*** STORED ROWS
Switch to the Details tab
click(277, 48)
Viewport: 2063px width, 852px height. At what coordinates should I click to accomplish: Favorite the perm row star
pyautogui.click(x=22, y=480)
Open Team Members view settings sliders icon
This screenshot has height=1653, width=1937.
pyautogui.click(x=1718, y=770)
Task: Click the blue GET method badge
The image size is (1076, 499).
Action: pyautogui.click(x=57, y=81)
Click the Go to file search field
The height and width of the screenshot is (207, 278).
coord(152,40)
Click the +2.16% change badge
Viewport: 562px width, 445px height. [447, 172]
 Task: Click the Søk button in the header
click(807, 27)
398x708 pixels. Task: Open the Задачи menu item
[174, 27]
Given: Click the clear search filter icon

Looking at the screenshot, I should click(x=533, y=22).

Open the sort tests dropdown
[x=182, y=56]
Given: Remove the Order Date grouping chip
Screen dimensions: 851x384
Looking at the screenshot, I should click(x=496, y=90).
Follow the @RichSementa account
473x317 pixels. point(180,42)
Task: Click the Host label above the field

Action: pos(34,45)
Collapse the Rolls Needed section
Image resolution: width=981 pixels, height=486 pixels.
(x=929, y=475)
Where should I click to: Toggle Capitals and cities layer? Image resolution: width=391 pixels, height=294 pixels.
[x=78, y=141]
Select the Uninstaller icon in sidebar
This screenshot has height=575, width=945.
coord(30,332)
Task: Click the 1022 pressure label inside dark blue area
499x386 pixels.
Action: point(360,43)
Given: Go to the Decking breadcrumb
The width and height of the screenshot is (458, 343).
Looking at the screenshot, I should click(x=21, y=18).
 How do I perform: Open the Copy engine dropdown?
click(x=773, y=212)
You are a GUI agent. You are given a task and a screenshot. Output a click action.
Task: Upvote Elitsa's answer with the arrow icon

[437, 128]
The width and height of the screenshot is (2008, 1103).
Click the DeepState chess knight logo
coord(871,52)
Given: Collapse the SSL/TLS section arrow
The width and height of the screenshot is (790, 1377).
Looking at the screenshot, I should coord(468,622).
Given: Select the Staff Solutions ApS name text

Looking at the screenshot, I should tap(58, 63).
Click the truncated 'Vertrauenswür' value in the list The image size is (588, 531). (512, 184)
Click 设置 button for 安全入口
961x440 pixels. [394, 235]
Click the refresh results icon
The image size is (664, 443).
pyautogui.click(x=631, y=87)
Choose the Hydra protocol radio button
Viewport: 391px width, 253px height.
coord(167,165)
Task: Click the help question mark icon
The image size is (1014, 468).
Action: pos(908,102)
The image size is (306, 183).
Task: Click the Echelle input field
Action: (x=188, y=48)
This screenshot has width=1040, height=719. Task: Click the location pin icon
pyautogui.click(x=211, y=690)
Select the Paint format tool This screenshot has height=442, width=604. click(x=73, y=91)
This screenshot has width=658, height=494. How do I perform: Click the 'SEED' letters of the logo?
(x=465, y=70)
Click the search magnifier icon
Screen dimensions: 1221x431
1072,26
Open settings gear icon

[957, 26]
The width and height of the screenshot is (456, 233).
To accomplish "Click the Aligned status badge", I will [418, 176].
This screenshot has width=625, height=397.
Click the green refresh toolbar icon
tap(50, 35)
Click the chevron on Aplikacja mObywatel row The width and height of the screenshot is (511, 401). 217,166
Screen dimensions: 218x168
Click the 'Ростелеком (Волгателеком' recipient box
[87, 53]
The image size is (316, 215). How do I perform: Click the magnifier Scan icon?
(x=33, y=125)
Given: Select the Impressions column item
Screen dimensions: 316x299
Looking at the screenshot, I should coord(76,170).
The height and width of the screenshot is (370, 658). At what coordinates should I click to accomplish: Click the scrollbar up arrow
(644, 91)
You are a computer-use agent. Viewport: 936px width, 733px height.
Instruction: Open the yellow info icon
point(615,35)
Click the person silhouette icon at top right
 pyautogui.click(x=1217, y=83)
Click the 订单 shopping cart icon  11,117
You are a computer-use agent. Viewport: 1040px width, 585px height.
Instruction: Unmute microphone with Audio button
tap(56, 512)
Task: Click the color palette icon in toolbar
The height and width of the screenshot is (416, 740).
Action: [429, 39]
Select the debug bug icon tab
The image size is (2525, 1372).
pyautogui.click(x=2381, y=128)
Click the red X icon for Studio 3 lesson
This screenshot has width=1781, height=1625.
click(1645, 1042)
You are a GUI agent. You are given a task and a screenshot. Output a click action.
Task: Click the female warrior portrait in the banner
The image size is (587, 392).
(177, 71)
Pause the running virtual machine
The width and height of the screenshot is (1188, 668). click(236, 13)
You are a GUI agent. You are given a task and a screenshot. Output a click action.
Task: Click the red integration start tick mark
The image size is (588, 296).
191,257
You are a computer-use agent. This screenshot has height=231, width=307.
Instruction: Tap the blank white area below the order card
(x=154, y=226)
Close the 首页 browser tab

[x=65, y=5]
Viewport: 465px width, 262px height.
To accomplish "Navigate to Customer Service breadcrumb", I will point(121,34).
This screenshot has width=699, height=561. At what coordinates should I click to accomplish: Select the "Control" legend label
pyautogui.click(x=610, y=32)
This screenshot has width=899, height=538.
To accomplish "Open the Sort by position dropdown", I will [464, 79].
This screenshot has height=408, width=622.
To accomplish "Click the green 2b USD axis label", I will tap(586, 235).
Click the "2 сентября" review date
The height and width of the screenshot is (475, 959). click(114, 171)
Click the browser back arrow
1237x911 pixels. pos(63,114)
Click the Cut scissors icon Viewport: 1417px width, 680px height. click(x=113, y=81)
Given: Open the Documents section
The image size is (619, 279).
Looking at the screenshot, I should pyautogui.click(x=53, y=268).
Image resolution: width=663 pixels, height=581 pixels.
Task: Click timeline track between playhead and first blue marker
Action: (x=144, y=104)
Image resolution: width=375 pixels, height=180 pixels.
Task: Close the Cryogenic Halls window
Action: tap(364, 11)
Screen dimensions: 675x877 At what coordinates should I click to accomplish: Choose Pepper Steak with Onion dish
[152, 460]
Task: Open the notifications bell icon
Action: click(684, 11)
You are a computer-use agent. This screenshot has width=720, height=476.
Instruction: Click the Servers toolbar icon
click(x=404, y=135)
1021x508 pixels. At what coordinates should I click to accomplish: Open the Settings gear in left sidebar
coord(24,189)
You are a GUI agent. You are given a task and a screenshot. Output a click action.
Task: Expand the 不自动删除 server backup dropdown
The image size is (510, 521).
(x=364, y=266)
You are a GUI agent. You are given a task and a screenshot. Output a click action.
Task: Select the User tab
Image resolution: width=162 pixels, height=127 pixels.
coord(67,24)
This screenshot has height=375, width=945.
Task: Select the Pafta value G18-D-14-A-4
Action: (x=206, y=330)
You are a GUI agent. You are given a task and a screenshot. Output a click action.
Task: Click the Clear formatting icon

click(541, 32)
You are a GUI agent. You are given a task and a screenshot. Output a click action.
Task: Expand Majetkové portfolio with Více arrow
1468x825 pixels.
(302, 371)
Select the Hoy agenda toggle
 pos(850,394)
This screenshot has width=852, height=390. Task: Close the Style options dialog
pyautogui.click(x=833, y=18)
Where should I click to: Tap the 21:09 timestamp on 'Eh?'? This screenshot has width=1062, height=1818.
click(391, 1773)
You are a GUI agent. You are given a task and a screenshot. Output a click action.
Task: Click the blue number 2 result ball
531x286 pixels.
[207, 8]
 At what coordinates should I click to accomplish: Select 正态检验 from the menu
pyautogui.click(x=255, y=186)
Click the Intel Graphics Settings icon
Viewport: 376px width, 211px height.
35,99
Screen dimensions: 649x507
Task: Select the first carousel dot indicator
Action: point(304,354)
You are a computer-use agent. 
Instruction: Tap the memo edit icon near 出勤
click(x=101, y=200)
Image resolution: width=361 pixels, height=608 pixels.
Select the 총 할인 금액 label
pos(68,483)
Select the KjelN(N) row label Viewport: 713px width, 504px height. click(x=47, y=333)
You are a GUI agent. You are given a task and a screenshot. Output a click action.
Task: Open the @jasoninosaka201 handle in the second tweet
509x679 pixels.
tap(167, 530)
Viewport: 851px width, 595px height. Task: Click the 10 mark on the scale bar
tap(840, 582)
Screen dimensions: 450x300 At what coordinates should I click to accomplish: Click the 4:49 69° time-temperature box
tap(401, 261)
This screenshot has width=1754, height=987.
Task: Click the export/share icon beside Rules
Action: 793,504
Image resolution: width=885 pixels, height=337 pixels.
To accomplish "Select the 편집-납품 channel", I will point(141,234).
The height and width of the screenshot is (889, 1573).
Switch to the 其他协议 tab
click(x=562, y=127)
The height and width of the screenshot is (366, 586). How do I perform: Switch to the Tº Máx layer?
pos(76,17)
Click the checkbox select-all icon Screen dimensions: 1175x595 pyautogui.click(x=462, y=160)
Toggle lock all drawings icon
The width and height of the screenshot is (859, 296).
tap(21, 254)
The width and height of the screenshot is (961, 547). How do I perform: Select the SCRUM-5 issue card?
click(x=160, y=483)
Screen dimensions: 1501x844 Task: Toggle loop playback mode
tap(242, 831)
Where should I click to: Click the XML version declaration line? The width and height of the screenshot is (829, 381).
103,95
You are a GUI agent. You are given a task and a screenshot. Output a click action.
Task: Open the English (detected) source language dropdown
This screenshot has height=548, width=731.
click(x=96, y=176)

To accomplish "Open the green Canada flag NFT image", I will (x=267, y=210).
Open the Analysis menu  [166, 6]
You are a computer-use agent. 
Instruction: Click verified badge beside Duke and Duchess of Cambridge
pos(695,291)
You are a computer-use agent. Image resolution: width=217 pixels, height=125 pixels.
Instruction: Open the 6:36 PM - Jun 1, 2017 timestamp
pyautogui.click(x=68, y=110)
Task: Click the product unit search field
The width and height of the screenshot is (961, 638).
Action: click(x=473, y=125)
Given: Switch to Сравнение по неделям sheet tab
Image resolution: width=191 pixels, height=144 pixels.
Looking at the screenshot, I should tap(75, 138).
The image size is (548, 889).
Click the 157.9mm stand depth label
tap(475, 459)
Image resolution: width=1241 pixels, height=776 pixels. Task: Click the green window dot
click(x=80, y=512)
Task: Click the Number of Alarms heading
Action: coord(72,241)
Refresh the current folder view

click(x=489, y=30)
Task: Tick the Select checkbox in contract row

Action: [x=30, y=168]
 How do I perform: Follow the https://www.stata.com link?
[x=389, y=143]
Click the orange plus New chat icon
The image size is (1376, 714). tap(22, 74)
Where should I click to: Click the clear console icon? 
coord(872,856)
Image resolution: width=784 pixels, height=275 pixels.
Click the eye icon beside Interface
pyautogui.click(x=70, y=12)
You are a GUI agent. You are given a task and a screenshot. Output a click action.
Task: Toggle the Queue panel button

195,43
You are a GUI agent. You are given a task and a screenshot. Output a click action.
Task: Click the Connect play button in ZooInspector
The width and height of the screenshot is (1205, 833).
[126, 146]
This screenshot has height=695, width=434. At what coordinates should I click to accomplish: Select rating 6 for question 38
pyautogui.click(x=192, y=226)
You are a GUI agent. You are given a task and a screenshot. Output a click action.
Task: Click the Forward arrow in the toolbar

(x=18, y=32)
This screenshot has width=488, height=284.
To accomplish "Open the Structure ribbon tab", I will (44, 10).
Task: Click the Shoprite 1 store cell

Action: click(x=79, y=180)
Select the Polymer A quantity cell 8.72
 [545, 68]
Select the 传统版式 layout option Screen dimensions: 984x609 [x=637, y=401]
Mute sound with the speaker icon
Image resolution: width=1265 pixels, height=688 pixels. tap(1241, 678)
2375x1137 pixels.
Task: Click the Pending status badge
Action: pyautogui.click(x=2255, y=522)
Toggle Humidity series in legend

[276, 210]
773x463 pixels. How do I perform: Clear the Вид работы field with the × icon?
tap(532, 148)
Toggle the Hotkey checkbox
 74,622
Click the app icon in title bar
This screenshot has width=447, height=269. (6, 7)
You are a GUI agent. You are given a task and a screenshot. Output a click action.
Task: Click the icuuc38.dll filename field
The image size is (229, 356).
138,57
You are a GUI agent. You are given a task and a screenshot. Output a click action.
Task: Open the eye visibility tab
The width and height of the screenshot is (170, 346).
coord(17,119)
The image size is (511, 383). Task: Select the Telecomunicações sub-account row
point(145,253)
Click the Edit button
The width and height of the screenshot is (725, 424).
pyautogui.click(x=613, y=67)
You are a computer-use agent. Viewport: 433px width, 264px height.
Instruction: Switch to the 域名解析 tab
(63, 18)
******
§ **CHALLENGE**:
Render the records between the line holding "Close the 首页 browser tab" and the line holding "pyautogui.click(x=610, y=32)", inclusive, as a Markdown table with the columns Row and Line, leaving out blank lines.

§ **SOLUTION FOR THIS PROBLEM**:
| Row | Line |
|---|---|
| 1 | Close the 首页 browser tab |
| 2 | [x=65, y=5] |
| 3 | Viewport: 465px width, 262px height. |
| 4 | To accomplish "Navigate to Customer Service breadcrumb", I will point(121,34). |
| 5 | This screenshot has width=699, height=561. At what coordinates should I click to accomplish: Select the "Control" legend label |
| 6 | pyautogui.click(x=610, y=32) |